* How to complete this task: Nothing but the lines from the one with "Event Partnerships (263, 2343)" through the last line of the data should be restated, each word for word.

* Record excerpts:

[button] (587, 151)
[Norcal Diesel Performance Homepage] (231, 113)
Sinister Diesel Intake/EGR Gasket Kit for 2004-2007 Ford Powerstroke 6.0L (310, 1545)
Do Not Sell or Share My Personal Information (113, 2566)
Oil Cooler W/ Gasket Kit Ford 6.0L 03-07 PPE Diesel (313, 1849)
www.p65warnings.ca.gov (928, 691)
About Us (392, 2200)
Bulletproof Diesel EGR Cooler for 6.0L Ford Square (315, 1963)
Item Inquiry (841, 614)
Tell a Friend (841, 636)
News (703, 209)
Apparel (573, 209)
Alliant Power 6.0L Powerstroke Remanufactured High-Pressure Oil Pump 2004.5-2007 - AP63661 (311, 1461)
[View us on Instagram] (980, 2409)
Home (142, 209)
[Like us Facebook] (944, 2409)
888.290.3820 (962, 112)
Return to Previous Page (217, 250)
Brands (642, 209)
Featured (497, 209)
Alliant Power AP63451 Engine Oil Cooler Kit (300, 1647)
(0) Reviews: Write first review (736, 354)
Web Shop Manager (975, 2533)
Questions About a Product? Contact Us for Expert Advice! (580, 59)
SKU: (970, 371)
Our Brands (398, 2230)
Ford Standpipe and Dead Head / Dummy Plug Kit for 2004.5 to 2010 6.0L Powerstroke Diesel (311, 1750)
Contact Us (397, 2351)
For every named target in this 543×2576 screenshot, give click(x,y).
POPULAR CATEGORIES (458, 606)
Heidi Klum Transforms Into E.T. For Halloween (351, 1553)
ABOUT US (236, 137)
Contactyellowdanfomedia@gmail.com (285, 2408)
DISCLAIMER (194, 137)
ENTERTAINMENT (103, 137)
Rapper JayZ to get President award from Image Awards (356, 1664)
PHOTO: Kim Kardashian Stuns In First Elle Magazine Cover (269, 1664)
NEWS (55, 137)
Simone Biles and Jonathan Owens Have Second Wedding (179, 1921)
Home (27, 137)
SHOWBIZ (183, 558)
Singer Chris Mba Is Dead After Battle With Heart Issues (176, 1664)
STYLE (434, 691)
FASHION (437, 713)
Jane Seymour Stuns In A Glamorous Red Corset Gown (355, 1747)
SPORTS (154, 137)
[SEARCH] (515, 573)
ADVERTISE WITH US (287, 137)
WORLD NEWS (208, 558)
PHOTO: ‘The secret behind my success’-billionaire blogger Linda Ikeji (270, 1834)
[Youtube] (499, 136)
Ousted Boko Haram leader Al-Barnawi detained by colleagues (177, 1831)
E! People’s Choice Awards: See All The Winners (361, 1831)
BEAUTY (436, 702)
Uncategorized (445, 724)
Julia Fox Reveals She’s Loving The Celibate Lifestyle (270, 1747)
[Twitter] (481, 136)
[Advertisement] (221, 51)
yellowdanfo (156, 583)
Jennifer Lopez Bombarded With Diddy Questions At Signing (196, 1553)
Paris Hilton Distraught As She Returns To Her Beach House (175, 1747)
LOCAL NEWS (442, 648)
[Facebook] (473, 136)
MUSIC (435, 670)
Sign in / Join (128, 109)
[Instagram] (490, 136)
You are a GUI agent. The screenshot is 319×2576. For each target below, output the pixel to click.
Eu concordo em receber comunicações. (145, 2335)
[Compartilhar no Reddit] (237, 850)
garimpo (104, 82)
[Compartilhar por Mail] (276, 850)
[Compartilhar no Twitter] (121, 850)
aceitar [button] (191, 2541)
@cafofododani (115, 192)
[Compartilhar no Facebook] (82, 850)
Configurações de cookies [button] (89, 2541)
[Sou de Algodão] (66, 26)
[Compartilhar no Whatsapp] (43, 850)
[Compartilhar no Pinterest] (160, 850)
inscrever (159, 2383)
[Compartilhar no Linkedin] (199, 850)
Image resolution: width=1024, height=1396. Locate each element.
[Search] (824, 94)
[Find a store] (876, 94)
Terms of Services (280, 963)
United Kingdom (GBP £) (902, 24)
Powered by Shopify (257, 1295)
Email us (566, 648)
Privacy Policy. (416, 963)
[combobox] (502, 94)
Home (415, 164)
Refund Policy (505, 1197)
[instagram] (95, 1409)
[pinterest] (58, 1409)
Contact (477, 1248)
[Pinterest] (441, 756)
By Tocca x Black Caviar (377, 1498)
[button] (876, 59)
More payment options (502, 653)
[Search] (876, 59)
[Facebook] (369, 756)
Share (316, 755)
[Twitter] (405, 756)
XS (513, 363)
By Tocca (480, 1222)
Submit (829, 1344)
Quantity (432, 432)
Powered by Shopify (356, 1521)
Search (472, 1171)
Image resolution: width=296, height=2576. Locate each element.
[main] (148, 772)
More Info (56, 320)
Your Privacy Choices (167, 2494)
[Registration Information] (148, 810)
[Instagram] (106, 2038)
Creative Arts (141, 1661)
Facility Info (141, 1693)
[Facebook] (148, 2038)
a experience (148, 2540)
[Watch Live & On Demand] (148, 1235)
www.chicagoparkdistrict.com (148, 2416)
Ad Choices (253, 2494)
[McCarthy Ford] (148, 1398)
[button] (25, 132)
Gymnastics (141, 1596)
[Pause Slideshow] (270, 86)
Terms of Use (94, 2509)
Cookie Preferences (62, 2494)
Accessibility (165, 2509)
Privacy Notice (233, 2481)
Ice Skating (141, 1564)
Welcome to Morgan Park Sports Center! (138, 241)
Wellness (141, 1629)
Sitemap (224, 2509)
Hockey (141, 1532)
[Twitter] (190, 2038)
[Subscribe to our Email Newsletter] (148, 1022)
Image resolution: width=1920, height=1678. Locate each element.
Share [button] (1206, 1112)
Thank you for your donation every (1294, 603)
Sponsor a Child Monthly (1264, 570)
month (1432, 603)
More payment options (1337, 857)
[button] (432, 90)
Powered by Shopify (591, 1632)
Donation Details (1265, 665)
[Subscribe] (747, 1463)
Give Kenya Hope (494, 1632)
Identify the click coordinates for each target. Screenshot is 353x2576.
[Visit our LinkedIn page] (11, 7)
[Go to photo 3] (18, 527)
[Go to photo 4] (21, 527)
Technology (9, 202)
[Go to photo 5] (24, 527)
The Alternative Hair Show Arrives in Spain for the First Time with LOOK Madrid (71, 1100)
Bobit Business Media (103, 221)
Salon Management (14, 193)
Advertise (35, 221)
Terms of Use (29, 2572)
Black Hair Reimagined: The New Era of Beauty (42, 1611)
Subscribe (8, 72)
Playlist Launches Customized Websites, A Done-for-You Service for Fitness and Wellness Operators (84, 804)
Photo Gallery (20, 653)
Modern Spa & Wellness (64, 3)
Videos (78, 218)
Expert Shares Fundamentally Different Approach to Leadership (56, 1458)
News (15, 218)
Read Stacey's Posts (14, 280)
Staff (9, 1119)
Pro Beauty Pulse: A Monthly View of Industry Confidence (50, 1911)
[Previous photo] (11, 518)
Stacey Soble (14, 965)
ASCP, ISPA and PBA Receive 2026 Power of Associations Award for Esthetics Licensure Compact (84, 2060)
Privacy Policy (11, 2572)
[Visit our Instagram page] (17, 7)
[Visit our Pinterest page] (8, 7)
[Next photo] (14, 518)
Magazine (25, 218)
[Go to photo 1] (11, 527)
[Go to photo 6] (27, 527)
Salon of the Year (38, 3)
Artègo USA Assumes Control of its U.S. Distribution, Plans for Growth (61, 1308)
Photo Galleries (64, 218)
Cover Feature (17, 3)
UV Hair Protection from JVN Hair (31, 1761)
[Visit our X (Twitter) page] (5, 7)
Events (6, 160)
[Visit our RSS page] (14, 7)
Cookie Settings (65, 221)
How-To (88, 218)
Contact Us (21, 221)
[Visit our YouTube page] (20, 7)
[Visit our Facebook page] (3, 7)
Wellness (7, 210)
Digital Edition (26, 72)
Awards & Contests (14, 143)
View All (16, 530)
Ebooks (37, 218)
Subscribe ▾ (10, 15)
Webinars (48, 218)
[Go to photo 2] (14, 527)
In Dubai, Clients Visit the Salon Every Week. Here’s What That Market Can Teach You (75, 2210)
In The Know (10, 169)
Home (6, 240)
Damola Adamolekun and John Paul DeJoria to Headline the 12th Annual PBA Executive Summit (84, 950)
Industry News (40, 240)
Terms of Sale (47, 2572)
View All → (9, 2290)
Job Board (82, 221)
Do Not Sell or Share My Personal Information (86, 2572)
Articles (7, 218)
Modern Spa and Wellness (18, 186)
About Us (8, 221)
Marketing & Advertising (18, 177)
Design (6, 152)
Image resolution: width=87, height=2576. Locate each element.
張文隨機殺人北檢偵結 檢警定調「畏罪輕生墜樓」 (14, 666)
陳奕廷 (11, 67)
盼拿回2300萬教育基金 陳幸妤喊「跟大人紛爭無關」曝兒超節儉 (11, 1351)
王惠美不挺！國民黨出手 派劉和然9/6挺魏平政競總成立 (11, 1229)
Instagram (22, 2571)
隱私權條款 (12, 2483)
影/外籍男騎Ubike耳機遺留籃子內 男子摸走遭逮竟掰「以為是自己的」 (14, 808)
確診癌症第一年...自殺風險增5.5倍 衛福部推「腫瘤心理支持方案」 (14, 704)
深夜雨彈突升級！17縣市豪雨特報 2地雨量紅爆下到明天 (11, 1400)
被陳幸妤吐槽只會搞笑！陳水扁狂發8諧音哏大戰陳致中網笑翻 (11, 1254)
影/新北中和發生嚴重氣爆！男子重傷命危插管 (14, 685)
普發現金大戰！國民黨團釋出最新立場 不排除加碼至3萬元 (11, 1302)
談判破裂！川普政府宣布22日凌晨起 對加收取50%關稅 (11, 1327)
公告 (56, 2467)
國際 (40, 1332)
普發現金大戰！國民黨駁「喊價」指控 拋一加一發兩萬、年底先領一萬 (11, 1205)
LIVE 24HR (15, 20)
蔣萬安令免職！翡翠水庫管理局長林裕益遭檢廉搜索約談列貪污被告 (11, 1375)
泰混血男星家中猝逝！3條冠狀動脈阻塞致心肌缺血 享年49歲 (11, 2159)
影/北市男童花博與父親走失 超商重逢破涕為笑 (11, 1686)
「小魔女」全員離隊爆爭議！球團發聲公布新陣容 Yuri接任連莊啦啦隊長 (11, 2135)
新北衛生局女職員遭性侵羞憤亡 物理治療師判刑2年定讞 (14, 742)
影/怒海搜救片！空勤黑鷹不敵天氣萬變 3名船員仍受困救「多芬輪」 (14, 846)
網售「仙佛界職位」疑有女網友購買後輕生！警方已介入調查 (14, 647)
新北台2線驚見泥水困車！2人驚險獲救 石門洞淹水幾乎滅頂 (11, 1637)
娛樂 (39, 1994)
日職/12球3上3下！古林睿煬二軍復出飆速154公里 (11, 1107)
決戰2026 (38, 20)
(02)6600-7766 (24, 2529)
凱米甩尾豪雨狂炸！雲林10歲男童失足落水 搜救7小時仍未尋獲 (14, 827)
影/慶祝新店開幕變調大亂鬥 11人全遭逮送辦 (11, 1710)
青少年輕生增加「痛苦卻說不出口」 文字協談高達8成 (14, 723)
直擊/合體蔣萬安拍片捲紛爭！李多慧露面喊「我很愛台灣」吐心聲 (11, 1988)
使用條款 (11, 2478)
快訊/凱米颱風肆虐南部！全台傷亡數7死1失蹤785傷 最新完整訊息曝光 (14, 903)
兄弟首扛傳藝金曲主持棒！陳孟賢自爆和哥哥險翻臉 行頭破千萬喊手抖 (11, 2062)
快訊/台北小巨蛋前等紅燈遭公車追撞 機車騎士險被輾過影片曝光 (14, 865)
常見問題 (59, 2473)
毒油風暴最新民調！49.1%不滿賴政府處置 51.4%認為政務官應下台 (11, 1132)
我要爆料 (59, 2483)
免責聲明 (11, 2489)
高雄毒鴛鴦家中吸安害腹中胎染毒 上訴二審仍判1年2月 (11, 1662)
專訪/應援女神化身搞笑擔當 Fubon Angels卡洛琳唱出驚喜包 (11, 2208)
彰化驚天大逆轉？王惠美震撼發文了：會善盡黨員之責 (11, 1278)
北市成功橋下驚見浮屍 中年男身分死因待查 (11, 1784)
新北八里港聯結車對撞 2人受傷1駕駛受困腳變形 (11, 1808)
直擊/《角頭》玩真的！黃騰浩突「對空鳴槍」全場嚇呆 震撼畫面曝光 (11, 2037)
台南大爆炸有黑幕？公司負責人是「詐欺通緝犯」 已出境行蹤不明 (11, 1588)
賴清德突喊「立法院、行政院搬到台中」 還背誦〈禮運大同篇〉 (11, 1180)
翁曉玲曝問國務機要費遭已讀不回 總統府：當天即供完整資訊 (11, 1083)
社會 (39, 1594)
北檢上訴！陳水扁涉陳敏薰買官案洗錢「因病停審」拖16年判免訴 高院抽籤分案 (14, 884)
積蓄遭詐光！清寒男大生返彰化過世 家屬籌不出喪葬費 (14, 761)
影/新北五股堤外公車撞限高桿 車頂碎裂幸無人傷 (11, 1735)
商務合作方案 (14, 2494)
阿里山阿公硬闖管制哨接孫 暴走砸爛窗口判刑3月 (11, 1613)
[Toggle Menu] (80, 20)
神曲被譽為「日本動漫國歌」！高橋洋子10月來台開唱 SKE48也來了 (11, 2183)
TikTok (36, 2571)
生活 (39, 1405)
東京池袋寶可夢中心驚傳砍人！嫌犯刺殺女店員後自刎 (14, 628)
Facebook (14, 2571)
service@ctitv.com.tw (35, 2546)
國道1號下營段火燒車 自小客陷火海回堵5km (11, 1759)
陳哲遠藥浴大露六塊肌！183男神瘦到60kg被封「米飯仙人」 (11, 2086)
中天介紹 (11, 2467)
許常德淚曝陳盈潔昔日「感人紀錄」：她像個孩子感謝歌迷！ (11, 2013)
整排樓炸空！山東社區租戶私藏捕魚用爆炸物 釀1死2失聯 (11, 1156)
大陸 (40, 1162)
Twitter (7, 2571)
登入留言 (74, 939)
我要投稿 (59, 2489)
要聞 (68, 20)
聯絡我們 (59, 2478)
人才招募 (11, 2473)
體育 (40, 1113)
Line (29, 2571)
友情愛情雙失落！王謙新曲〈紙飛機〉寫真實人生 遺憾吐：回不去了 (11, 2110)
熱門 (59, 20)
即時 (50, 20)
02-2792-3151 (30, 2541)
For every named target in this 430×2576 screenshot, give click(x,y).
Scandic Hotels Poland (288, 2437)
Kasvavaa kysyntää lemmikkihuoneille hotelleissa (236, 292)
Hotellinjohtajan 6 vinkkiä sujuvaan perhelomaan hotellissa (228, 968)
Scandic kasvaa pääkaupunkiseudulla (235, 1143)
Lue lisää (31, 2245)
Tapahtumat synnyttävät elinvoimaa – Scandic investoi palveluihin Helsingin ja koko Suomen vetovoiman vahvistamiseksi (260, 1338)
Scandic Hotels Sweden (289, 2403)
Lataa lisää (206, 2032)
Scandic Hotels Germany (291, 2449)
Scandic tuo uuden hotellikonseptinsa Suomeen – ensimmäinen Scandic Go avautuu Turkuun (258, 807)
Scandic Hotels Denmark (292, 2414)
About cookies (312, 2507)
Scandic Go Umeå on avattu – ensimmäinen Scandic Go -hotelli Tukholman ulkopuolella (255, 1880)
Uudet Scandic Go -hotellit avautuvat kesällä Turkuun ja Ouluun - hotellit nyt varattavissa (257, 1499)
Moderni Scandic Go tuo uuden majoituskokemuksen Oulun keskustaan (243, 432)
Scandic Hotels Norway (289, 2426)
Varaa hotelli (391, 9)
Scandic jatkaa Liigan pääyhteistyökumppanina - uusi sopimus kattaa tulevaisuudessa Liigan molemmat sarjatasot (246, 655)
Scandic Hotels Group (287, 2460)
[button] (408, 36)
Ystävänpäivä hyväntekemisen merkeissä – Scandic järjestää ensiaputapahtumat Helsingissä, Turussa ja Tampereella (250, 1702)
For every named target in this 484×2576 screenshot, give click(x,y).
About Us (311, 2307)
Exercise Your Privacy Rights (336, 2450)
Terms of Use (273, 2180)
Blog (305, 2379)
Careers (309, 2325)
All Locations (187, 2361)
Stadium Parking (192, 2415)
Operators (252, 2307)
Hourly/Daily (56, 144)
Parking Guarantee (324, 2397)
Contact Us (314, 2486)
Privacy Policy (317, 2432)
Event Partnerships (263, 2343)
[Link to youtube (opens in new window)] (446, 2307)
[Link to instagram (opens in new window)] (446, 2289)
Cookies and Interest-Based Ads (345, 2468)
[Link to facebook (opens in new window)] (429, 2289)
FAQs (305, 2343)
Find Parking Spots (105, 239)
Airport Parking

* Output for this task:
Event Partnerships (263, 2343)
[Link to youtube (opens in new window)] (446, 2307)
[Link to instagram (opens in new window)] (446, 2289)
Cookies and Interest-Based Ads (345, 2468)
[Link to facebook (opens in new window)] (429, 2289)
FAQs (305, 2343)
Find Parking Spots (105, 239)
Airport Parking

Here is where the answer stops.